Les mutations chez les végétaux

Chez la majorité des plantes, en particulier les arbres, l’hypothèse générale est qu’il n’y a pas séparation précoce des lignées cellulaires produisant les gamètes et les autres organes. En effet, la production de tous les organes est assurée par les méristèmes, une population de cellules embryonnaires qui assure la croissance des plantes sur les différents axes de croissance (tronc, branches, racines, etc.). Les cellules reproductives (le pollen et les ovules) sont produites par ces mêmes tissus au bout des axes de croissance, typiquement au niveau des fleurs chez les plantes à fleurs.

La conséquence de cette différenciation tardive des cellules germinales est qu’une mutation se produisant au sein des méristèmes, à un moment donné entre des millions et des millions de divisions cellulaires d’un arbre de plusieurs dizaines de mètres de haut, a in fine une chance d’être transmise à la génération suivante. Par rapport aux animaux, où il n’y a pas que les mutations somatiques non héritables et mutations germinales héritables, les plantes présentent aussi une autre classe: les mutations somatiques héritables. La mutation est d’origine somatique, apparaissant à un moment donné au cours de la croissance de l’arbre, mais dispose d’une probabilité d’être transmise aux descendants.

_Consigne_
D'après le texte sur les mutations chez les végétaux, quelle classe de mutations les plantes présentent-elles en plus de celles observées chez les animaux ?

_Matériel fourni_
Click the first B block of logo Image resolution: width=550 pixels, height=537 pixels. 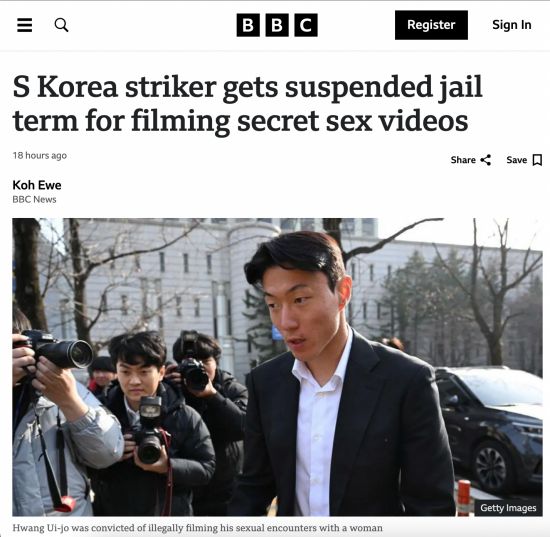point(248,25)
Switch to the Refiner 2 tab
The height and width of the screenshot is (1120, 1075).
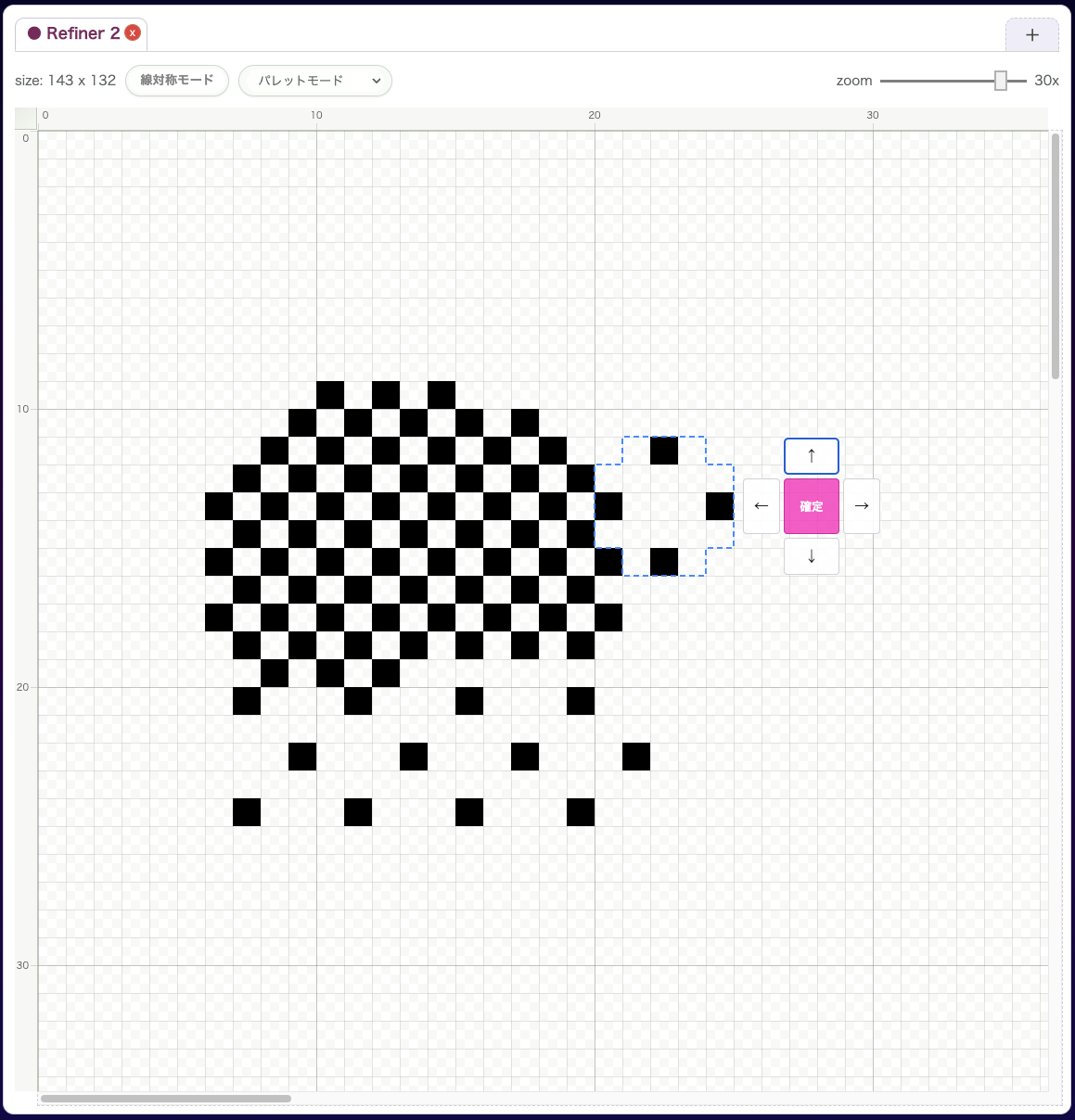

_Exercice corrigé_
Les mutations somatiques héritables.